PROBLEM DETAILS
Reproduce the entries shown below only from the line with "Karta techniczna (46, 1592)" down to the line with "Zgłoszenia dla sygnalistów (101, 2033)", keeping both end lines and copying each one exactly.

Data excerpts
----------------------------------------
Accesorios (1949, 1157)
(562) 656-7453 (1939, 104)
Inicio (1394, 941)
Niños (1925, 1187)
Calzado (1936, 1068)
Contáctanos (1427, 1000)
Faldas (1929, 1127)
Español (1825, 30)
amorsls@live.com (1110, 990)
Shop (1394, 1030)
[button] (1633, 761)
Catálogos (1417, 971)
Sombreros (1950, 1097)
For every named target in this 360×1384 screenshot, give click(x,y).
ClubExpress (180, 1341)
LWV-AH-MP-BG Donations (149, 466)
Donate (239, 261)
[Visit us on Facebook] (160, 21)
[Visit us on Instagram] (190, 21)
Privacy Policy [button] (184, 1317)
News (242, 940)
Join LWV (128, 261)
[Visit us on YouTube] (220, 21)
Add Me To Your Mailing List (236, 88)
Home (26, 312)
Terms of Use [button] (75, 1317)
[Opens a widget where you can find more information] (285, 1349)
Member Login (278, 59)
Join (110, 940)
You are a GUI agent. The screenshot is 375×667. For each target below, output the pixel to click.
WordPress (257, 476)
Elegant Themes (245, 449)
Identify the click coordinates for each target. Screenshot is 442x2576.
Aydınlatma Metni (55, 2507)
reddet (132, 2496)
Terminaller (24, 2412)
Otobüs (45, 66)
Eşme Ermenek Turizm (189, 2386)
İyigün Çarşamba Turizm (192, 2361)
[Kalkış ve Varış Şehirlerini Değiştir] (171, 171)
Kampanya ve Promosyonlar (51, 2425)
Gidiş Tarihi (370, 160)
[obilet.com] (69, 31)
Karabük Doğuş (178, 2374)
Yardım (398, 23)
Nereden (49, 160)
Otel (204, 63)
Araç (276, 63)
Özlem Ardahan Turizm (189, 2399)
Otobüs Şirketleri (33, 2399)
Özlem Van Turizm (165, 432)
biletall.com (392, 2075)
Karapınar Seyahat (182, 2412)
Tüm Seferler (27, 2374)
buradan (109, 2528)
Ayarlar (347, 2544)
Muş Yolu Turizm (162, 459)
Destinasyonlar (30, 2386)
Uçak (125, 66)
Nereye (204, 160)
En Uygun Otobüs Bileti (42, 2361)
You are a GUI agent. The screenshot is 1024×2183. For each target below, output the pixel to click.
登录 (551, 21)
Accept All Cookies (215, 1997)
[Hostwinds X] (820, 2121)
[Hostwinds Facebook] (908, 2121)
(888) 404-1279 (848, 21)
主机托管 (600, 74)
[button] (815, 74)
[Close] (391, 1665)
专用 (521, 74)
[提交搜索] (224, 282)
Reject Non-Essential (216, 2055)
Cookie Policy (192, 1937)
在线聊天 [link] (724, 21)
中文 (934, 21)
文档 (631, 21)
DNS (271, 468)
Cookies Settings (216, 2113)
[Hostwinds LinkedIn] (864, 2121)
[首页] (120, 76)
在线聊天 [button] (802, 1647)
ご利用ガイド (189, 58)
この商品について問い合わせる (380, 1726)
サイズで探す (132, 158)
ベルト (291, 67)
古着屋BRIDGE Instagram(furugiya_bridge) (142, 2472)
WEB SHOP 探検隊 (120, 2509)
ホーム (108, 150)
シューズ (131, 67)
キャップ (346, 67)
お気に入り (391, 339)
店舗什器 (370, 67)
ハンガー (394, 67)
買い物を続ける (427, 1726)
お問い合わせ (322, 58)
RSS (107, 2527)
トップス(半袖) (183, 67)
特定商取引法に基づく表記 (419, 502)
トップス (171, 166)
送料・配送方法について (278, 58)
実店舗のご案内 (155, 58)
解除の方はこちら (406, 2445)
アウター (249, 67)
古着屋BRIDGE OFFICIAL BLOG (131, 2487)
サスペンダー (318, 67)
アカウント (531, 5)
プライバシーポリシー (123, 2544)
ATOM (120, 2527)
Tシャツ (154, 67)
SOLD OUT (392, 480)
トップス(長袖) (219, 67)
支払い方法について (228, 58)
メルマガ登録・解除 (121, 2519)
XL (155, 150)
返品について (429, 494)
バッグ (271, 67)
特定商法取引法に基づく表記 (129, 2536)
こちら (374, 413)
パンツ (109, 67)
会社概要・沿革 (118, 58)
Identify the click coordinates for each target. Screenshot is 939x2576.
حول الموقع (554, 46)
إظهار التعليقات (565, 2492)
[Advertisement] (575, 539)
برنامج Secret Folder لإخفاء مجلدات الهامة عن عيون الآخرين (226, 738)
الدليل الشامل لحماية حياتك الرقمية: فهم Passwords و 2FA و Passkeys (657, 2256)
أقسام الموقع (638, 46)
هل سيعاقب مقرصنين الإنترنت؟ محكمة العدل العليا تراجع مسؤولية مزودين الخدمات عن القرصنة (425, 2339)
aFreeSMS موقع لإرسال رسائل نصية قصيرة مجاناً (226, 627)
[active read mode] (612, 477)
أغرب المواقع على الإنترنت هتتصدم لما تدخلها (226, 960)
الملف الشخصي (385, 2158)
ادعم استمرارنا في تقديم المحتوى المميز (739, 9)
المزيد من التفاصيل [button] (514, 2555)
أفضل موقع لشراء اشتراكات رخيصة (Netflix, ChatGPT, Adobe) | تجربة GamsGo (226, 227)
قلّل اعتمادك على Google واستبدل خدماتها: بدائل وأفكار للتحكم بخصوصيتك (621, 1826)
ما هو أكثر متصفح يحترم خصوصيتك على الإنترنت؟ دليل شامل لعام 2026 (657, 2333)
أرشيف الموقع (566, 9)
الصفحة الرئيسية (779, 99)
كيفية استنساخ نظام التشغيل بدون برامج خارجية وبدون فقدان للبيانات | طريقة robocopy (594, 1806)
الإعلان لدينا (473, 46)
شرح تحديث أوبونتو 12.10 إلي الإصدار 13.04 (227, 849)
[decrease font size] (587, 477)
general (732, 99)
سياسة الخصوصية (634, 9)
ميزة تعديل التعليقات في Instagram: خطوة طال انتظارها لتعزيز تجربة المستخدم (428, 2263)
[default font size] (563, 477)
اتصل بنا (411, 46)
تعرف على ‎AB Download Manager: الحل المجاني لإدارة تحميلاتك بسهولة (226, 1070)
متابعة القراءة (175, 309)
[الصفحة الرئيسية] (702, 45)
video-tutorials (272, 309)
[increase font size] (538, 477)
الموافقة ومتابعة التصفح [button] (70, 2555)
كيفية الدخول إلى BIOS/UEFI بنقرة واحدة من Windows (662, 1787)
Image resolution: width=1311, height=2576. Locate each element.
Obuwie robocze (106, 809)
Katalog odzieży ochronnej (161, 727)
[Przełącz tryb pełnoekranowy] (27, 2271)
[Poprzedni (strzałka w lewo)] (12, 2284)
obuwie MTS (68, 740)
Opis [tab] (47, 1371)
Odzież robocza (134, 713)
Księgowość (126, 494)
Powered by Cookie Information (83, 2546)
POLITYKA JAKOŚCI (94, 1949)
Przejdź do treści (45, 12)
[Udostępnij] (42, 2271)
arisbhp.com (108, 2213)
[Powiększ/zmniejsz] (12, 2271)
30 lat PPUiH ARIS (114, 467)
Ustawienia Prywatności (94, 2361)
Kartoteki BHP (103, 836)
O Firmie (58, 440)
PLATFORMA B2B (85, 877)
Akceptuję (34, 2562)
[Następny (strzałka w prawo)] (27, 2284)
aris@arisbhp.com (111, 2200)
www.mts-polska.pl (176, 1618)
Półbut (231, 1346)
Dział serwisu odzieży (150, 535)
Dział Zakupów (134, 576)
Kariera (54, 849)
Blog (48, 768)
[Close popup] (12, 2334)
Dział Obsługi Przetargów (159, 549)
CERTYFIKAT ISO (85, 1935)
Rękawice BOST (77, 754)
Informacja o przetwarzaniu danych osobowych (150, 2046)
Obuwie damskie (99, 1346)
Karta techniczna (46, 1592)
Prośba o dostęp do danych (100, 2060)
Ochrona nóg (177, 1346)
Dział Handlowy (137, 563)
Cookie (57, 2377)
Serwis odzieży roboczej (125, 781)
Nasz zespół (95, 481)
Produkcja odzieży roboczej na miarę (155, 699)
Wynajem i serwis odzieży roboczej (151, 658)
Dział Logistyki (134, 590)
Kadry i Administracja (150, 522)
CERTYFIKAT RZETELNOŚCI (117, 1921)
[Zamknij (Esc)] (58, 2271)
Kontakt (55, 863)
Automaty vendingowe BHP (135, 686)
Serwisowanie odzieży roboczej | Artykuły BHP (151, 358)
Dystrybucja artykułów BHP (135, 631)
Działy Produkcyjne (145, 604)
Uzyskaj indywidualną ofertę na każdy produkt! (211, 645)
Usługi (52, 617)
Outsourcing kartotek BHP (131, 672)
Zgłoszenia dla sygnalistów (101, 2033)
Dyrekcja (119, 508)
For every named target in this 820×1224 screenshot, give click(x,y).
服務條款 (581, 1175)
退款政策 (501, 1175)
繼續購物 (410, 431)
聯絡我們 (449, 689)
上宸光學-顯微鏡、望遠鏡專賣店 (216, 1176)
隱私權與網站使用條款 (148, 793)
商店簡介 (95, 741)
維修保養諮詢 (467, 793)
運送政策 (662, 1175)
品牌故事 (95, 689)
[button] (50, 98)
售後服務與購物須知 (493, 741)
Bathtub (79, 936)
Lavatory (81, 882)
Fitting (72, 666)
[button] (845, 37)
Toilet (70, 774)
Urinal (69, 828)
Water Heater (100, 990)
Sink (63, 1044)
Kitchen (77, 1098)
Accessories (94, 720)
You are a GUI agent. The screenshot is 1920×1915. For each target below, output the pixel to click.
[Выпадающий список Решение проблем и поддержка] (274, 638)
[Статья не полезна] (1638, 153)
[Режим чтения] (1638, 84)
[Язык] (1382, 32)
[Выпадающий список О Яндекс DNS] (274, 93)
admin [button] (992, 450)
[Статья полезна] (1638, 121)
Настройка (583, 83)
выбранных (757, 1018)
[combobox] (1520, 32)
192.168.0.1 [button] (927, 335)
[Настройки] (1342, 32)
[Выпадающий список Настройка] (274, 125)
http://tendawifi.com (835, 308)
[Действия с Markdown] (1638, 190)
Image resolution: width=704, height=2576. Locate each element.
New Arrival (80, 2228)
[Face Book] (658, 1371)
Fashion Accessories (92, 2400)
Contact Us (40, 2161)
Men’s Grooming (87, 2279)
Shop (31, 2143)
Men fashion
----------------------------------------
RESULT
Karta techniczna (46, 1592)
Prośba o dostęp do danych (100, 2060)
Ochrona nóg (177, 1346)
Dział Handlowy (137, 563)
Cookie (57, 2377)
Serwis odzieży roboczej (125, 781)
Nasz zespół (95, 481)
Produkcja odzieży roboczej na miarę (155, 699)
Wynajem i serwis odzieży roboczej (151, 658)
Dział Logistyki (134, 590)
Kadry i Administracja (150, 522)
CERTYFIKAT RZETELNOŚCI (117, 1921)
[Zamknij (Esc)] (58, 2271)
Kontakt (55, 863)
Automaty vendingowe BHP (135, 686)
Serwisowanie odzieży roboczej | Artykuły BHP (151, 358)
Dystrybucja artykułów BHP (135, 631)
Działy Produkcyjne (145, 604)
Uzyskaj indywidualną ofertę na każdy produkt! (211, 645)
Usługi (52, 617)
Outsourcing kartotek BHP (131, 672)
Zgłoszenia dla sygnalistów (101, 2033)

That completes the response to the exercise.